Allan John Elliot (1 February 1906 − 5 January 1973), sometimes Elliott, was a New Zealand athlete, who represented his country in the sprint events at the 1930 British Empire Games in Hamilton, Ontario, and the 1932 Olympic Games in Los Angeles.

Early life and family
Born in Thames on 1 February 1906, Elliot was the son of Matthew Halliday Elliot and Edith Amy Elliot (née Cryer).

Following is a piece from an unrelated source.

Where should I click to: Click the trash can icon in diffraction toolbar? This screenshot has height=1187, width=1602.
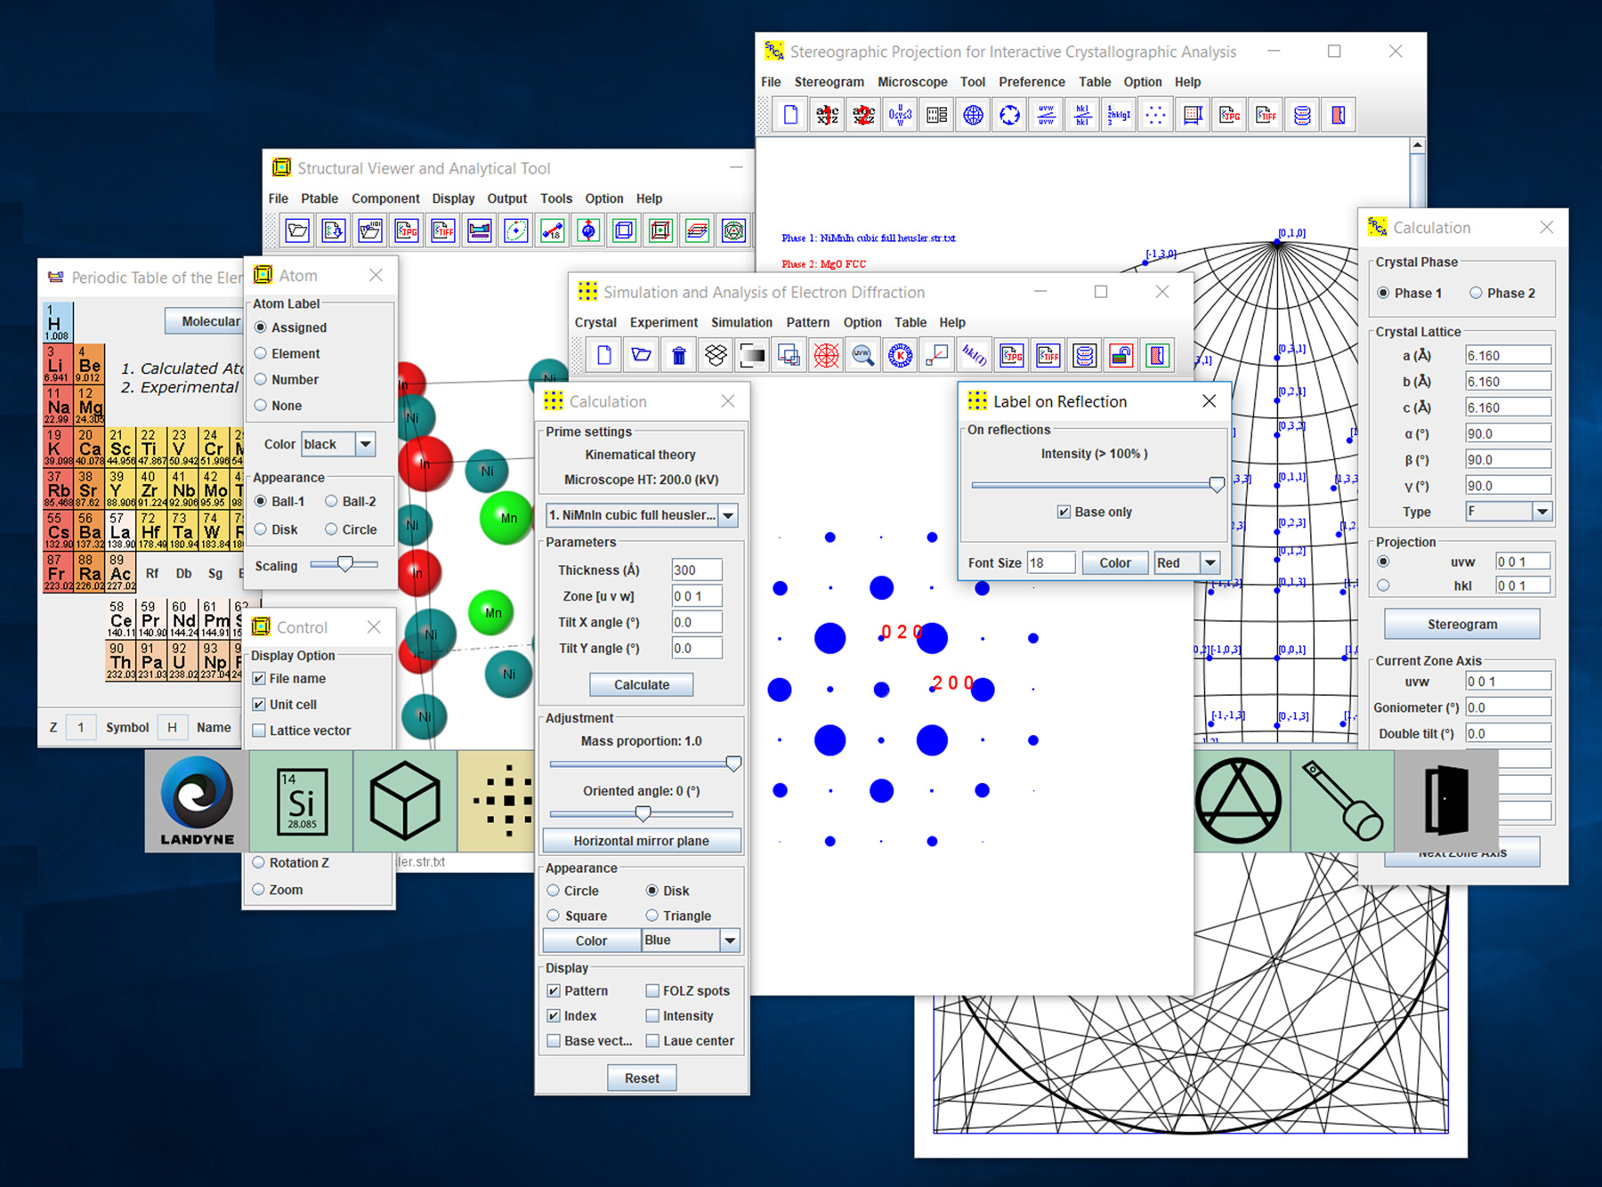[x=678, y=356]
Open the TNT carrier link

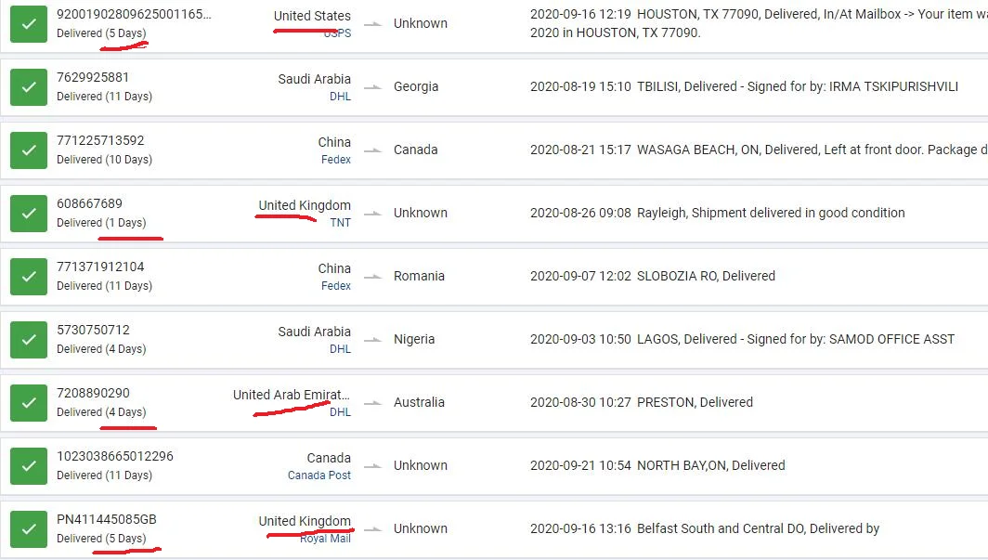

On 8 June 1933 he married Eunice Elva Edwina Macdonald, but they later separated, and Eunice Elliot died in 1958. Elliot's second wife was Barbara Ann Elliot.

Athletics
Regarded as a "brilliant sprinter" who was "heavily muscled", Elliot won four New Zealand national athletics titles: the 100 yards in 1929, 1930, and 1932; and the 220 yards in 1929 and 1932. Elliot 's best time of 9.8 second for 100 yards stood as the New Zealand record for over 20 years.

At the 1930 British Empire Games, Elliot did not progress beyond the heats of the 100 yards and 220 yards. However, at the 1932 Olympics he reached the semi-finals of both the 100 m and 200 m events.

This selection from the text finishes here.